— Mon fils ? Hillel ?
— Oui, Hillel. Comme je vous connais bien, j'ai accepté pour lui rendre service. En principe, je ne fais jamais ça. Il me faut cette ordonnance, docteur Goldman.
Elle se sentit défaillir. Elle promit de revenir avec une ordonnance avant la fin de la journée et rentra chez elle. Elle eut envie de vomir, elle crut à un cauchemar. Hillel avait-il acheté du Talacen à la demande de Woody ? Ou le lui avait-il fait ingérer à son insu ?
Le téléphone sonna. Elle décrocha. C'était la banque à propos du remboursement de l'hypothèque de la maison d'Oak Park. Anita dit que c'était une erreur : l'hypothèque avait été remboursée depuis longtemps. Mais son interlocuteur reprit : « Madame Goldman, vous avez contracté une nouvelle hypothèque en août. Votre mari m'a apporté de documents signés de votre main. La maison a été hypothéquée pour six millions de dollars. »
Oncle Saul avait financé le stade en faisant un emprunt de six millions de dollars. La maison d'Oak Park avait été sacrifiée pour réparer son ego blessé.

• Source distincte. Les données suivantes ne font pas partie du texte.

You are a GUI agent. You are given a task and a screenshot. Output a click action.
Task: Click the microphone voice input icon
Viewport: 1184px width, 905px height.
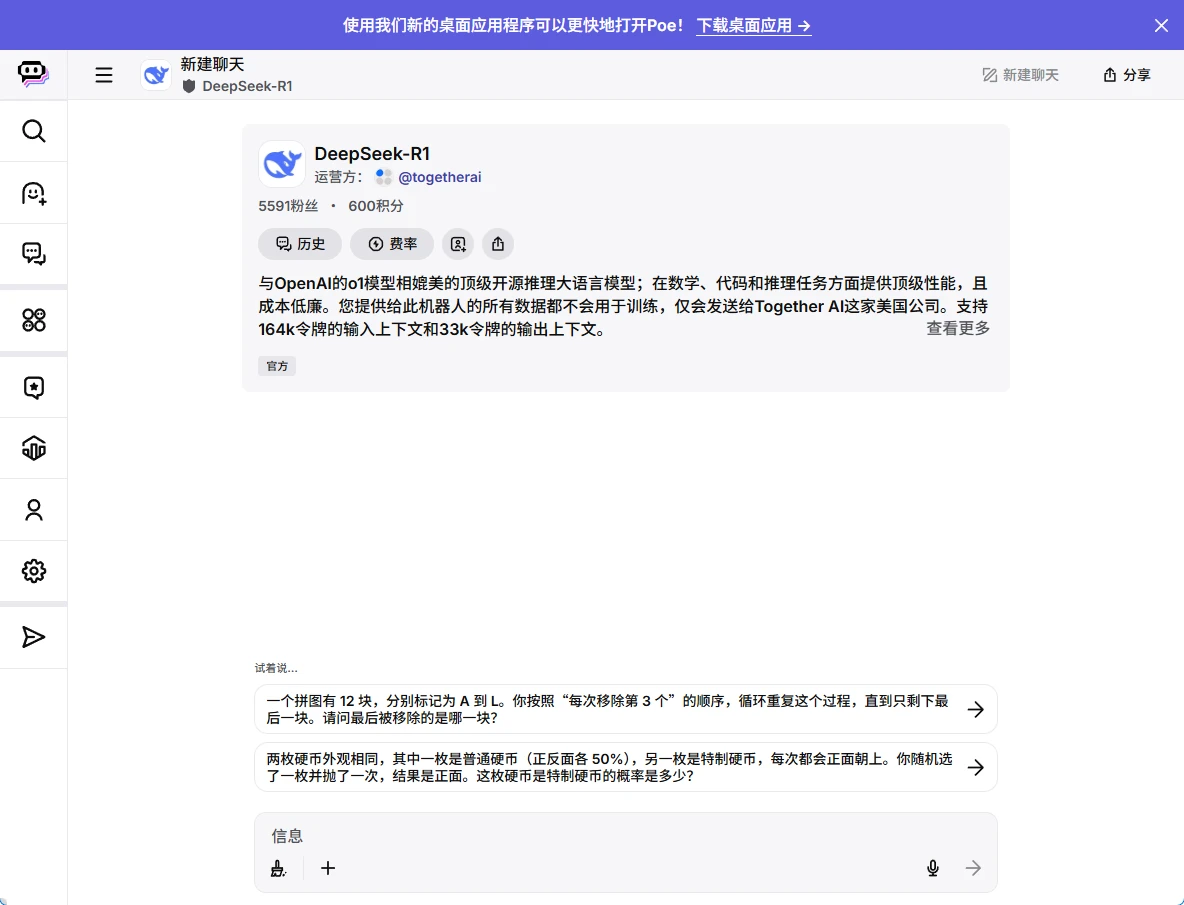[933, 868]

Elle se laissa envahir par la panique. Elle fouilla le bureau de son mari et toutes ses affaires personnelles.
Dans le sac de sport qu'il utilisait pour jouer au tennis, elle découvrit des documents comptables qu'elle n'avait encore jamais vus.

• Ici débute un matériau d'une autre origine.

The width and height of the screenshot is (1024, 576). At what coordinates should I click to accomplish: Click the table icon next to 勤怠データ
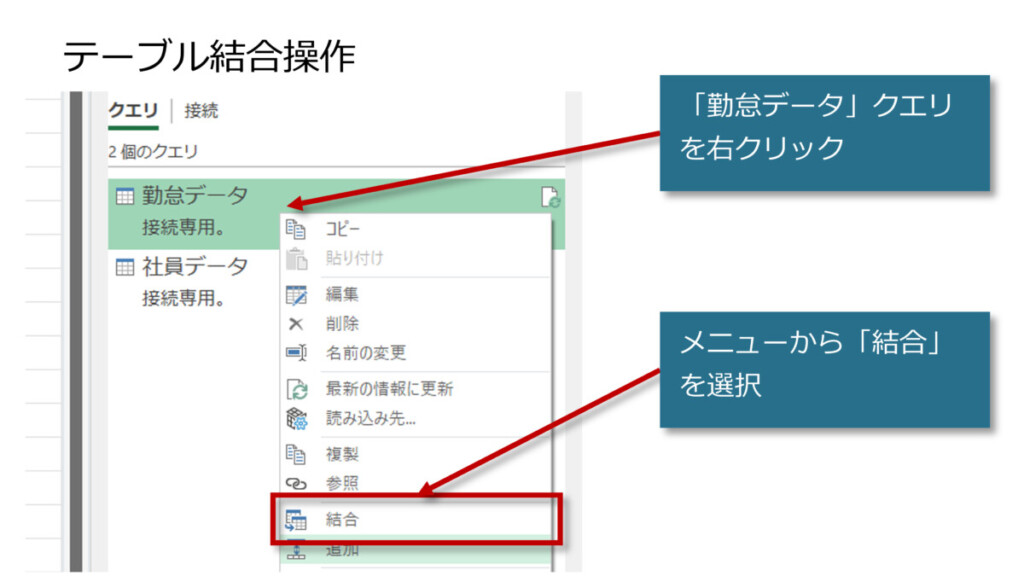pos(125,197)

Tante Anita téléphona aussitôt à Oncle Saul. Ils eurent une violente dispute au téléphone. Elle lui dit qu'elle ne pouvait plus le supporter, qu'elle le quittait. Elle prit sa voiture, emportant les documents comptables avec elle, et roula au hasard. Elle finit par téléphoner à Patrick Neville pour lui demander de l'aide. Elle était dans un état de détresse totale et il lui proposa de venir à New York.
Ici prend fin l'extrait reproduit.